Pour ne rien vous cacher, cet amendement de précision résulte d’une suggestion du ministère de la défense : parler d’« opérations de sécurité intérieure », c’est bien faire référence à des opérations liées à des actes de guerre.
Évidemment, je ne nie pas la problématique qui peut se poser pour des exemples tels que ceux que vous venez d’évoquer, monsieur le rapporteur général, mais je partage l’avis de M. Gattolin. Nous risquons d’être confrontés à une difficulté d’application qui, de toute façon, serait livrée à une doctrine ou à une instruction, et je ne suis pas sûr que vous en soyez d’accord.
Par souci de clarté, nous souhaitons donc, au travers de cet amendement, préciser les choses.
M. le président. La parole est à M. le rapporteur général.
M. Albéric de Montgolfier, rapporteur général de la commission des finances. Je suis favorable à l’article 35 quater, qui exonère de droits de mutation les victimes du terrorisme, dans sa version actuelle, telle qu’elle nous a été transmise par l’Assemblée nationale.
Ce qui me gêne dans l’amendement du Gouvernement, c’est que, de fait, il exclut du droit à exonération le décès intervenu « au cours d’une opération de sécurité intérieure désignée par arrêté interministériel, visant à la défense de la souveraineté de la France ou à la préservation de l’intégrité de son territoire, d’une intensité et d’une dangerosité particulières, assimilables à celles d’une opération extérieure ».
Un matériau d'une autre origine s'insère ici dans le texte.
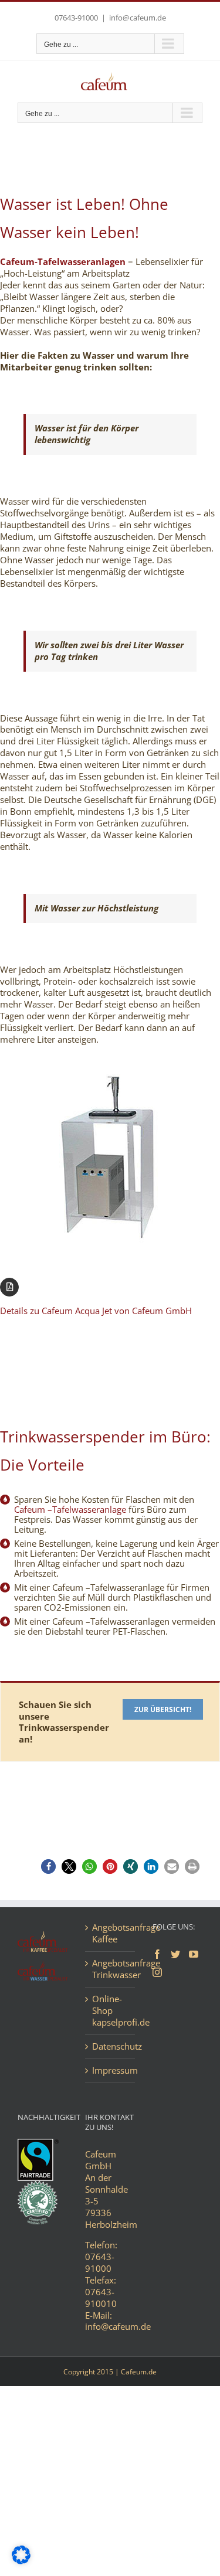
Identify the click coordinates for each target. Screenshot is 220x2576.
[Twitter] (175, 1954)
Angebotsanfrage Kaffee (110, 1933)
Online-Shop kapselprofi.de (110, 2010)
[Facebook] (157, 1954)
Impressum (110, 2070)
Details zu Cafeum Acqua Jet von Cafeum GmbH (96, 1310)
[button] (48, 1866)
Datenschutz (110, 2046)
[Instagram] (157, 1972)
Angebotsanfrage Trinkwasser (110, 1969)
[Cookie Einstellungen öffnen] (21, 2561)
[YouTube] (193, 1954)
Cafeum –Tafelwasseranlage (70, 1509)
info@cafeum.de (137, 17)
Cette définition restrictive a, par exemple, pour conséquence que les militaires – M. le secrétaire d’État nous le confirmera sans doute – détachés chaque année pour la lutte contre les feux de forêt et qui décèdent en service ne bénéficient pas de l’exonération fiscale.
De même, si un militaire décède en Guyane dans le cadre de l’opération Harpie, du fait de la restriction introduite par cet amendement, sa famille ne pourra pas bénéficier de l’exonération des droits de succession.
Par conséquent, à moins que M. le secrétaire d'État nous confirme que les militaires décédés lors de l’opération Harpie ou au cours d’une opération de lutte contre les feux de forêt sont bien indemnisés, auquel cas je modifierai ma position, j’émets un avis défavorable sur l’amendement n° 387 qui est trop restrictif.
M. le président. L'amendement n° 158, présenté par M. de Montgolfier, au nom de la commission des finances, est ainsi libellé :
I. – Après l’alinéa 6
Insérer deux alinéas ainsi rédigés :
…) Au 8° du I, après le mot : « secours », sont insérés les mots : « ou des blessures reçues dans cette opération » ;
…) Aux 9° et 10° du I, après le mot : « mission », sont insérés les mots : « ou des blessures reçues dans les mêmes circonstances » ;
II. – Alinéa 12
Après le mot :
reçus
insérer les mots :
par une personne blessée dans les circonstances prévues aux 1° à 2° bis ou aux 8° à 10° du I de l’article 796
III. – Pour compenser la perte de recettes résultant pour l’État du I et du II ci-dessus, compléter cet article par un paragraphe ainsi rédigé :
…. – La perte de recettes résultant pour l’État de l’exonération de droits de mutation à titre gratuit des dons reçus par une personne blessée dans les circonstances prévues aux 1° à 2° bis ou aux 8° à 10° du I de l’article 796 et des successions des personnes décédées des suites de blessures mentionnées aux 8° à 9° du I de l’article 796 du code général des impôts est compensée à due concurrence par la création d’une taxe additionnelle aux droits prévus aux articles 575 et 575 A du code général des impôts.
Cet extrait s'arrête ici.